An international clinical trial is being launched aimed at preventing young-onset Alzheimer’s disease in people genetically destined to develop the illness.
Unlike most other Alzheimer’s prevention trials, this will enrol people before the disease has taken hold, up to 25 years before the expected onset of dementia.
The Primary Prevention Trial, led by Washington University School of Medicine in St. Louis, will investigate whether gantenerumab — an investigational antibody under development for Alzheimer’s disease by Roche and Genentech — can clear a key Alzheimer’s protein called amyloid beta, and slow or stop the disease.
Amyloid is the chief component of plaques that dot the brains of people with the disease.
Many scientists suspect the disease originates from the buildup of amyloid plaques in the brain that start to develop up to two decades before symptoms of dementia begin.
“Overwhelming evidence suggests that the most effective way to slow or stop amyloid beta is to prevent it from building up in the first place, but most of the drugs targeted to this protein have been tested in people who already have at least some early signs of the disease, such as memory loss – when the disease is far enough along that reducing amyloid alone isn’t likely to stop it,” said Dr Eric McDade, an associate professor of neurology and the trial’s principal investigator.
“We’ll be recruiting participants as young as 18. In many ways, this trial will be a necessary test of the amyloid hypothesis, which has had a major influence on Alzheimer’s research and drug development over the past 30 years.”

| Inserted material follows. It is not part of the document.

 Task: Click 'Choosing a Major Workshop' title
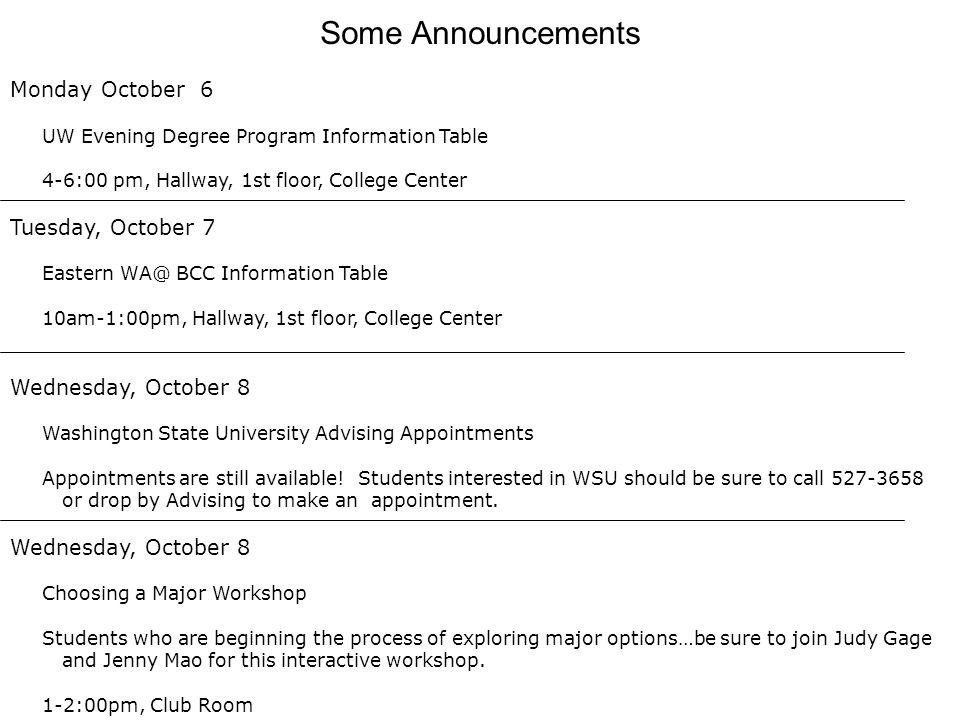click(174, 593)
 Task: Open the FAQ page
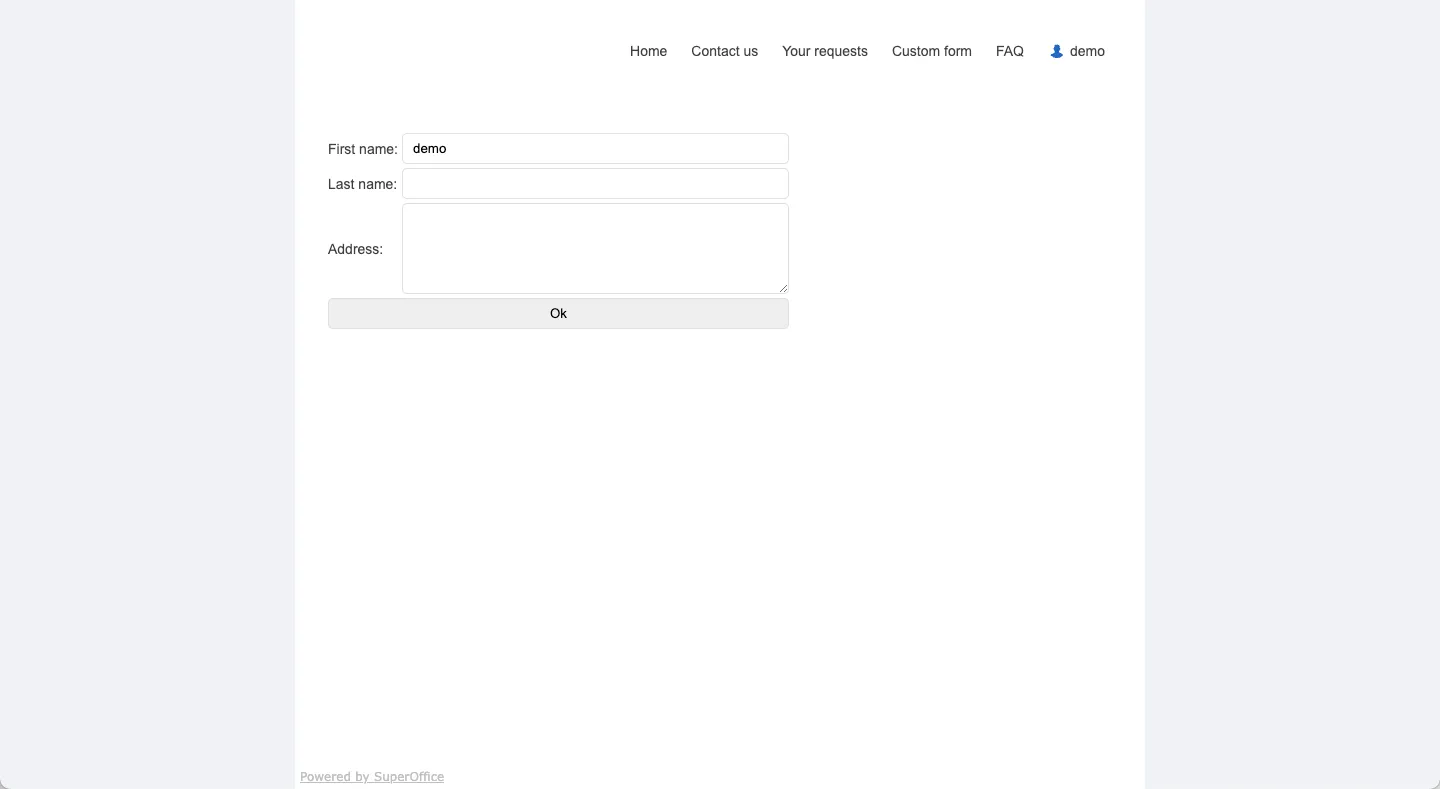tap(1009, 51)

The new trial involves families with rare genetic mutations that cause Alzheimer’s at a young age – typically in a person’s 50s, 40s or even 30s.
A parent with such a mutation has a 50 per cent chance of passing the genetic mutation to a child, and any child who inherits the mutation is all but guaranteed to develop symptoms of dementia near the same age as his or her parent.

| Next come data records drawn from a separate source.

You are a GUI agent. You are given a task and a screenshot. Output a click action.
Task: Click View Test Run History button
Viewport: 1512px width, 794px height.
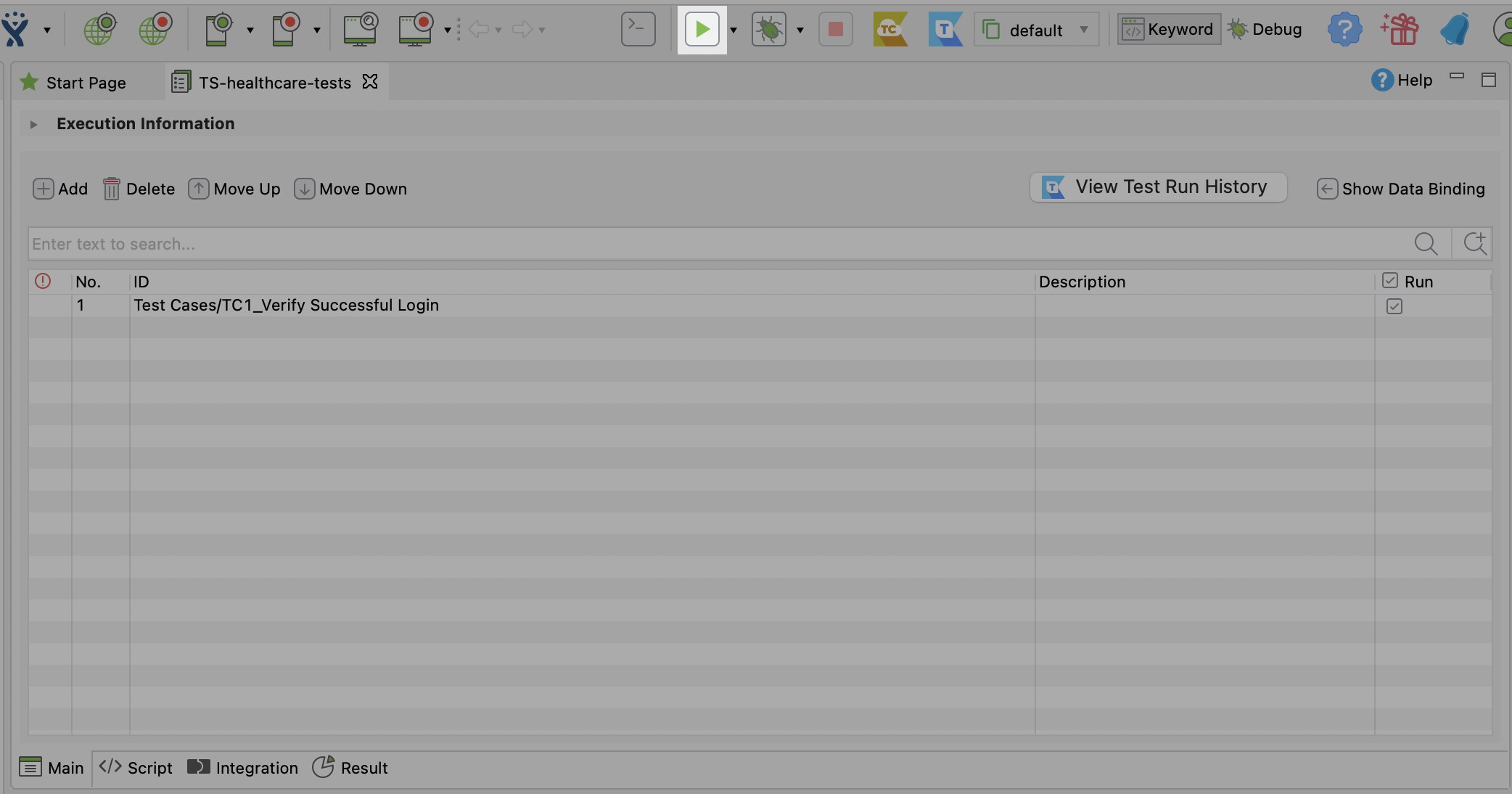(x=1157, y=186)
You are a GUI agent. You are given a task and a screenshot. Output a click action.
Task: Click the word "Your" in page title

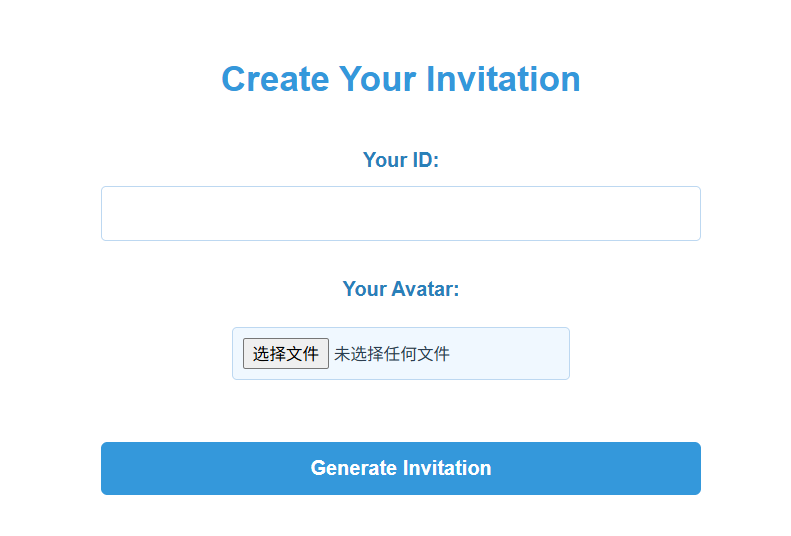(378, 79)
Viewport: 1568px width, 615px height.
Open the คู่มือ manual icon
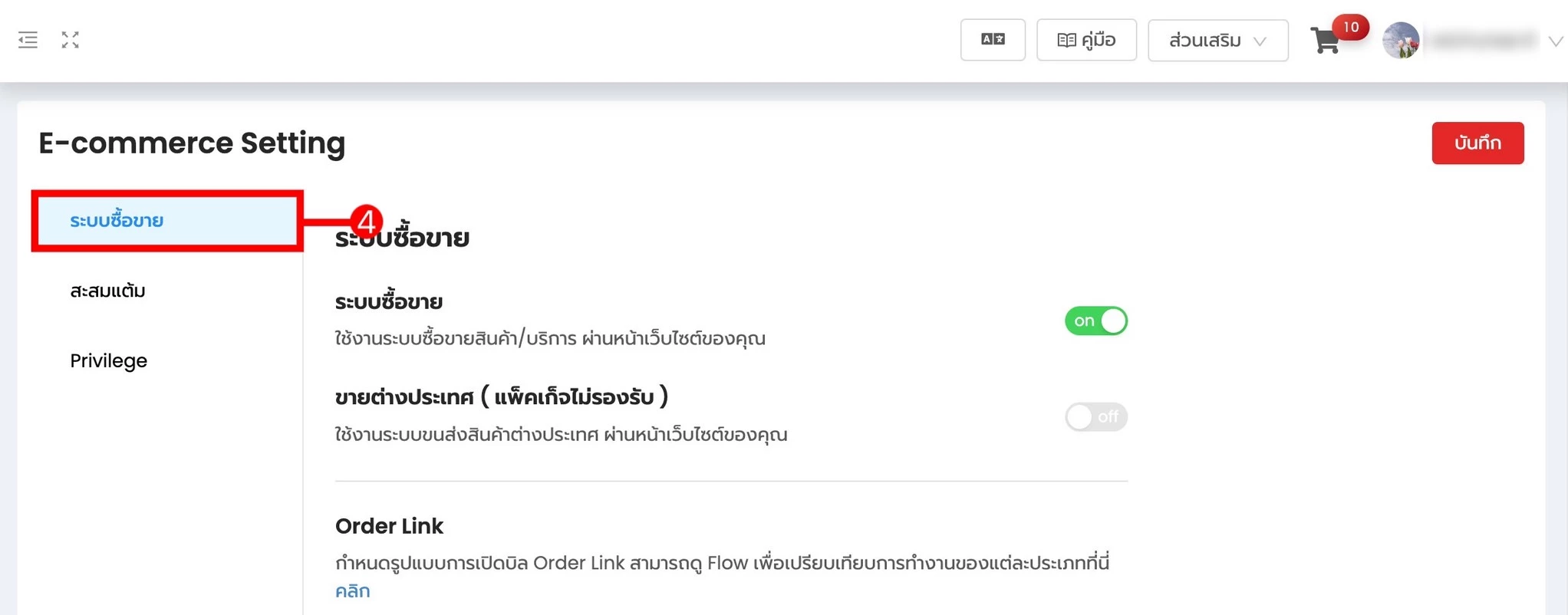point(1086,39)

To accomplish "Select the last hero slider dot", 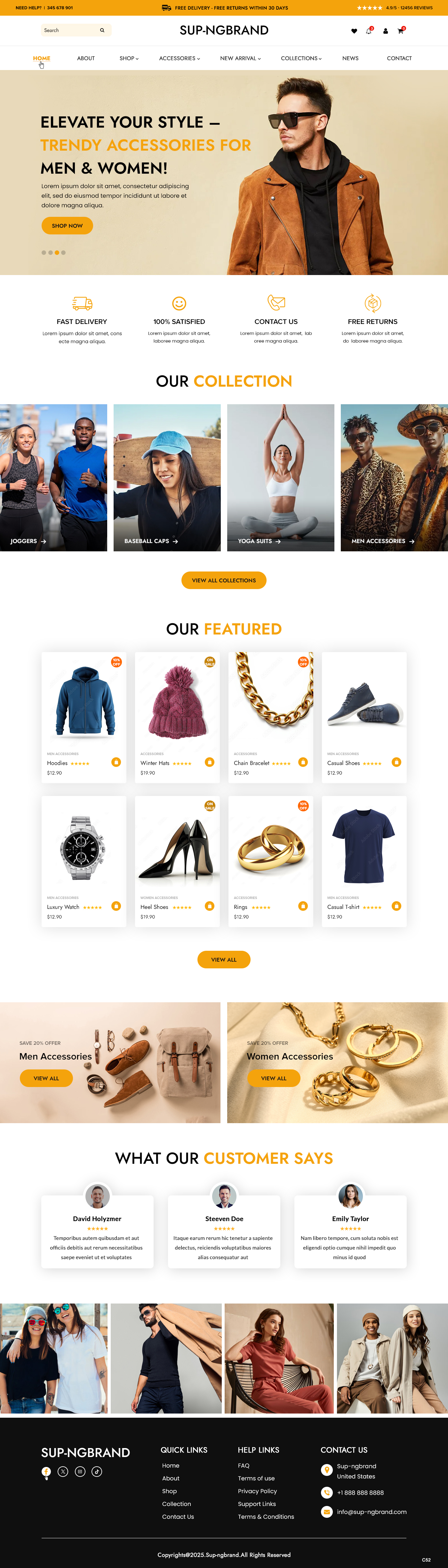I will pos(63,253).
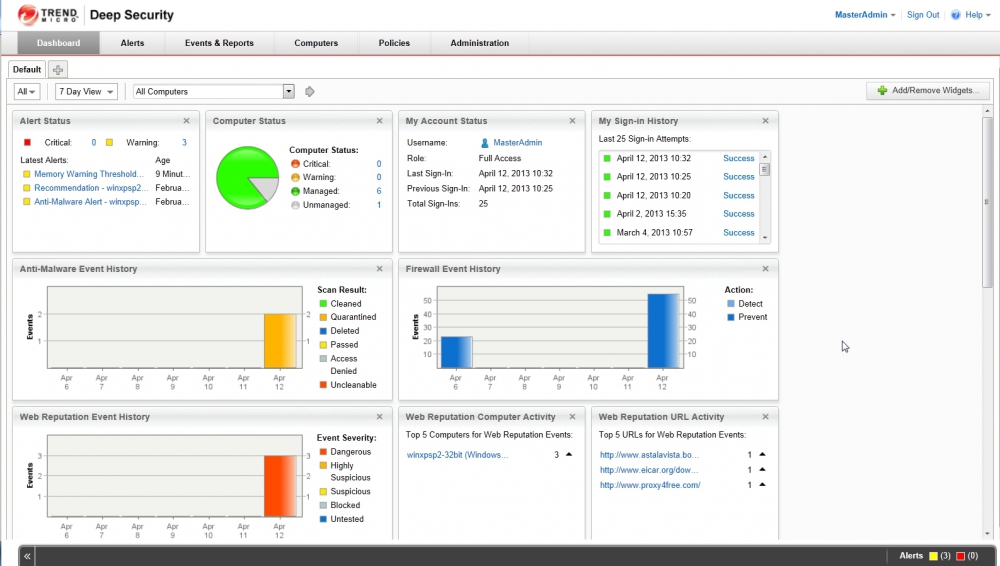Click the yellow warning alerts indicator in status bar
Image resolution: width=1000 pixels, height=566 pixels.
934,556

This certainty gives researchers an opportunity to evaluate the effectiveness of drugs designed to prevent Alzheimer’s.
More than $130million has been earmarked for the trial, including grants totalling an estimated $97.4million from the National Institute on Aging (NIA) of the National Institutes of Health (NIH), $14million from the Alzheimer’s Association and the GHR Foundation, and up to $11.5million from longtime Washington University benefactor Joanne Knight of St. Louis and family, who have long supported Alzheimer’s research at Washington University. In addition, the university has pledged to raise an additional $6.5 million.
The trial is being conducted in close partnership with Roche and Genentech, which also is providing significant funding.
“We are thrilled to be part of this important clinical trial in one of the earliest stages of Alzheimer’s studied to date,” said Dr Rachelle Doody, global head of neurodegeneration at Roche and Genentech.
“Our vision has always been to detect Alzheimer’s early, before damage in the brain is irreversible, offering tools and treatment all along the journey for people at risk of the disease.
“Close collaboration between industry, academia and patients is so critical to achieve this and tackle the complex challenge of this disease.”
The trial will recruit people with rare, early-onset forms of the disease, but the results also will further understanding of Alzheimer’s overall, which could benefit the millions of people living with the more common form, which affects people later in life.
Dr McDade and his team are studying about 230 participants from families that carry genetic mutations that lead to early-onset Alzheimer’s disease.
The participants come from sites on five continents and have no or very few amyloid deposits.
The trial will test gantenerumab over four years, with a goal of determining whether early treatment will prevent the buildup of the toxic protein.